Shen Qian, Qu Jingjing, Chen Zhen, Zhou Jianying
Department of Respiratory Disease, Thoracic Disease Centre, The First Affiliated Hospital, College of Medicine, Zhejiang University, Hangzhou, China.
Laboratory Medicine and Pathology, The First Affiliated Hospital, College of Medicine, Zhejiang University, Hangzhou, China.
Front Oncol. 2021 Dec 2;11:760097. doi: 10.3389/fonc.2021.760097. eCollection 2021.
Advanced non-small cell lung cancer (NSCLC) harboring epidermal growth factor receptor (EGFR) mutations has been successfully treated with tyrosine kinase inhibitors (TKIs). However, resistance to osimertinib, a third-generation TKI, can be difficult to overcome in this small subset of patients and is attributed to secondary resistant mutations. Here, we report a case of acquired EGFR L858R/L718Q mutation with advanced NSCLC that resistant to osimertinib, which was successfully overcome using dacomitinib.
A 64-year-old non-smoker woman was diagnosed with stage IV non-small cell lung adenocarcinoma with EGFR L858R mutation and brain metastasis in November 2018. Treatment with gefitinib and gamma knife radiosurgery was started as the first-line treatment. After 7 months, she experienced disease progression with increased primary lung lesions and switched to osimertinib based on an acquired EGFR T790M mutation. After another 4 months, the disease progressed, and she was switched to chemotherapy. During chemotherapy, brain MRI showed an increasing number of parietal lobe metastases. Hence, gamma knife radiosurgery was performed again. After 12 months, the disease progression resumed, and an EGFR L718Q mutation was found on biopsy. The patient was then challenged with dacomitinib, and the disease was partially responsive and under control for 6 months.
Currently, there are no established guidelines for overcoming osimertinib resistance caused by the L718Q mutation. The acquired EGFR L718Q mutation in subsequent resistance to osimertinib could be overcome using dacomitinib, indicating a promising treatment option in the clinic.

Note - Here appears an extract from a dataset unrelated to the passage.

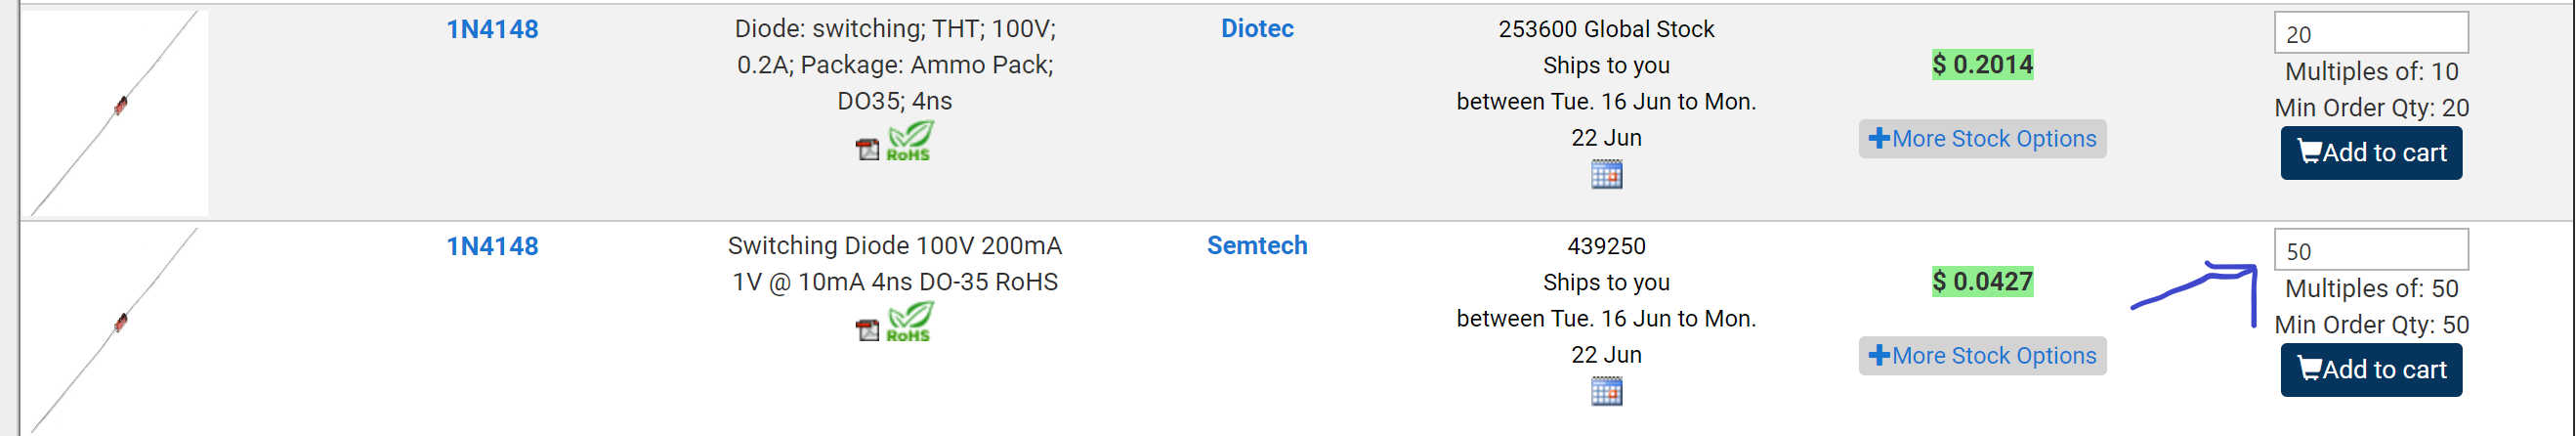Open the Diotec manufacturer link
The height and width of the screenshot is (436, 2576).
coord(1257,29)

携带表皮生长因子受体(EGFR)突变的晚期非小细胞肺癌(NSCLC)已成功用酪氨酸激酶抑制剂(TKIs)治疗。然而,在这一小部分患者中,第三代TKI奥希替尼的耐药性可能难以克服,这归因于继发性耐药突变。在此,我们报告一例晚期NSCLC获得性EGFR L858R/L718Q突变且对奥希替尼耐药的病例,该病例使用达可替尼成功克服了耐药性。
一名64岁不吸烟女性于2018年11月被诊断为IV期非小细胞肺腺癌,伴有EGFR L858R突变和脑转移。开始使用吉非替尼和伽玛刀放射外科作为一线治疗。7个月后,她出现疾病进展,原发性肺部病变增多,并基于获得性EGFR T790M突变改用奥希替尼。又过了4个月,疾病进展,她改用化疗。化疗期间,脑部MRI显示顶叶转移灶数量增加。因此,再次进行了伽玛刀放射外科治疗。12个月后,疾病再次进展,活检发现EGFR L718Q突变。然后该患者接受达可替尼治疗,疾病部分缓解并得到控制6个月。
目前,对于克服由L718Q突变引起的奥希替尼耐药性尚无既定指南。后续对奥希替尼耐药中获得的EGFR L718Q突变可使用达可替尼克服,这表明在临床上是一种有前景的治疗选择。